_Exercise objective_.
Leaving out all pictures, write down exactly the lines from the one containing "This screenshot has width=1168, height=593." through the last line of the material.

_Dataset content_.

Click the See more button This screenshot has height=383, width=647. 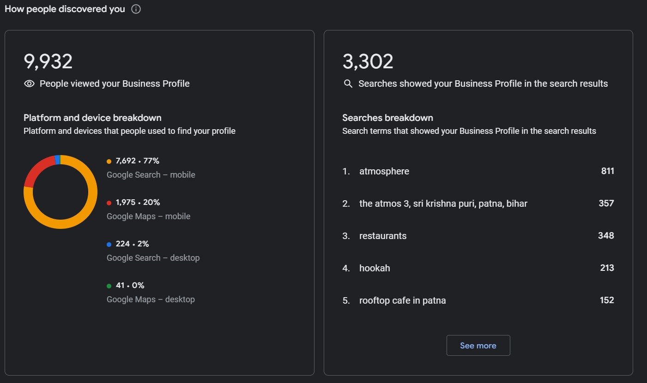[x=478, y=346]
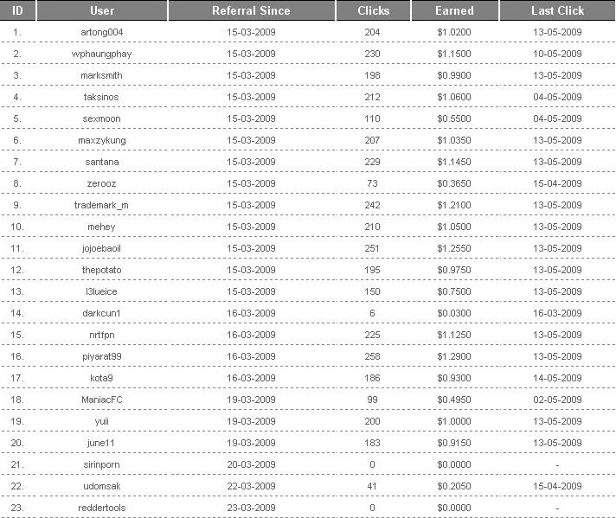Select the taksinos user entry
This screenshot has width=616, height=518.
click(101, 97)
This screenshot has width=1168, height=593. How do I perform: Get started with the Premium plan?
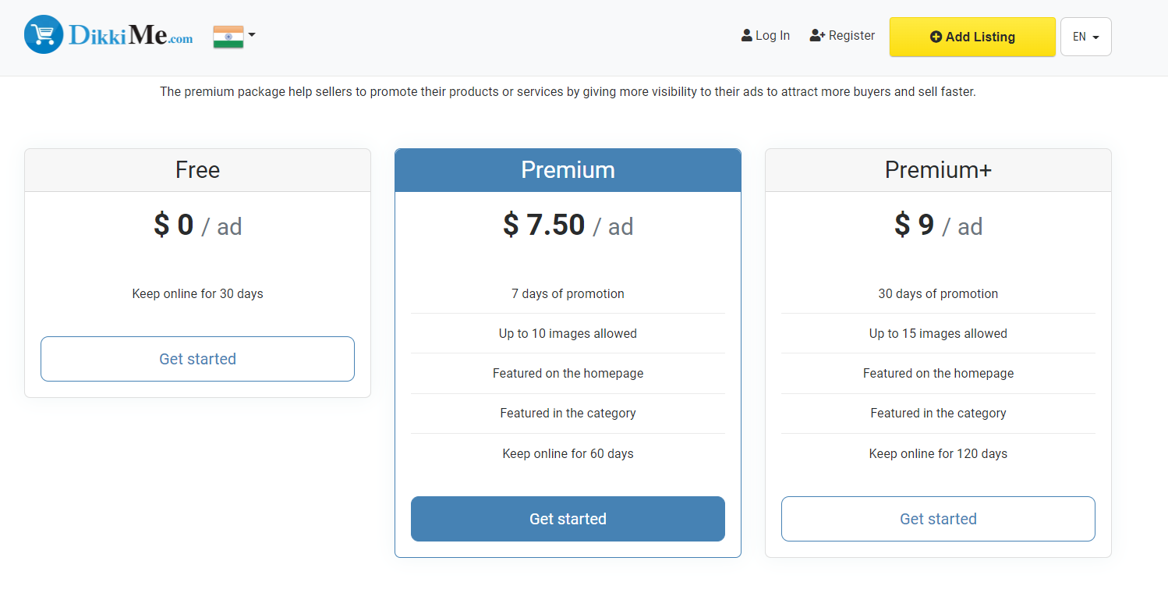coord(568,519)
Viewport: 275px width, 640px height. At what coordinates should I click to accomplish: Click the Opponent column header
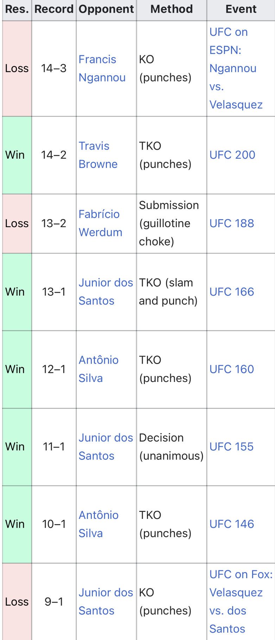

_Response area_.
This screenshot has width=1168, height=593. How do I perform: Get started with the Premium plan?
coord(568,519)
Viewport: 275px width, 640px height. At what coordinates should I click to accomplish: Click the Opponent column header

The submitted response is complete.